When we sailed on the Dream in 2010 we were on board in about 20 minutes. We were stuck in the parking lot alone for 45 minutes and then had to still go through security and final embarkation. The total time was almost two hours most of which was because of how the taxis have to drop you off now.
The muster drill was a total waste; first the video failed to work but we had audio. Then they got the video working but the audio went out. We only saw the last 20 seconds or so with both working. Given that this is a critical aspect of the cruise required by law shouldn't they have taken it more seriously?
The A/C in our cabin did not work. I phoned to report it and was assured it would be addressed. It never was. It never got below 75 in our cabin even with the curtains closed all day. For some I am certain that this is nice and cool but in my book when it is cooler in the hallway than it is in your cabin there is a problem. Other guest we asked said "our room is freezing" and one cabin I visited was indeed nice and cool. It was an isolated issue with our cabin and they never addressed it.

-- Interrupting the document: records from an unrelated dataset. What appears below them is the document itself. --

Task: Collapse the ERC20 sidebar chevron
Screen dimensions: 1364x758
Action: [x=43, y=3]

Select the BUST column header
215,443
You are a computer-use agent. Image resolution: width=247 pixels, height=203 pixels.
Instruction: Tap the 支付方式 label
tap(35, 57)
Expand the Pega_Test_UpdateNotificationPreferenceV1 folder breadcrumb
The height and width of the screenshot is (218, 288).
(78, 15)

It seems like Carnival is cutting cost where and when they can and our time in each port was extremely limited. Barely enough to do one excursion and then we had to be right back on board. Since the time in port is directly related to how much the cruise line pays to dock there, it occurred to me that perhaps they are cutting cost by limiting the time docked. This assumption is further backed by the fact that we were going SO slow between ports; the distance between San Juan to St. Thomas is only about 80 miles. But we left San Juan around 5 pm and did not arrive until 11 am the next morning. From St. Thomas to Grand Turk is about 500 NM and we made it there in the same amount of time.
Because the Dream is so big it is hard to "get away" from the crowds. Waiting for elevators, waiting in line for food, waiting in line for various services, and waiting in line to debark are the standard. And some of the passengers are frankly rude; never mind that there is a line already in place, just skip it and go to the front. On more than one occasion I witnessed this is twice it almost caused altercations.
In the "old days" dressing up for dinner meant something. I can remember people being turned away for not wearing proper attire. On the Dream literally anything was allowed. I actually saw people on the formal night wearing shorts and flip flops who were allowed to sit and dine.
Certain announcements should be piped into the cabins. We had a speaker in our room so clearly this is a possibility. But we had to open the door if we wanted to hear what was being announced.
Smokers are more than welcome to smoke on their balconies. There was a lot of them upwind from us and our balcony constantly had their smoke drifting into it. Why not make the only Cove balconies where smoking is allowed towards the stern where no one else would suffer second hand inhalation? The only way to avoid this would be to get booked into the very front balcony.
Debarkation was long and seemed confused. Once we got out to customs it became obvious why. The customs agent played 20 questions with us; something I haven't ever been through before. Usually they make you feel welcome but in this case he was clearly suspicious of something. Why not just ask, or search, or whatever you are inclined to do and move things along?
The big question that should be asked is whether or not we would ever sail on the Dream again? This was our second time and the first experience was much more memorable. But it was pre-Costa event and I could not help but be left with the impression that Carnival is a company that is cutting cost where and when it can and things had definitely changed since our first voyage. Between the confusion of embarkation in the parking lot, the lack of A/C in our cabin, and the enormous crowds I believe this will be our last time on this mega cruiser.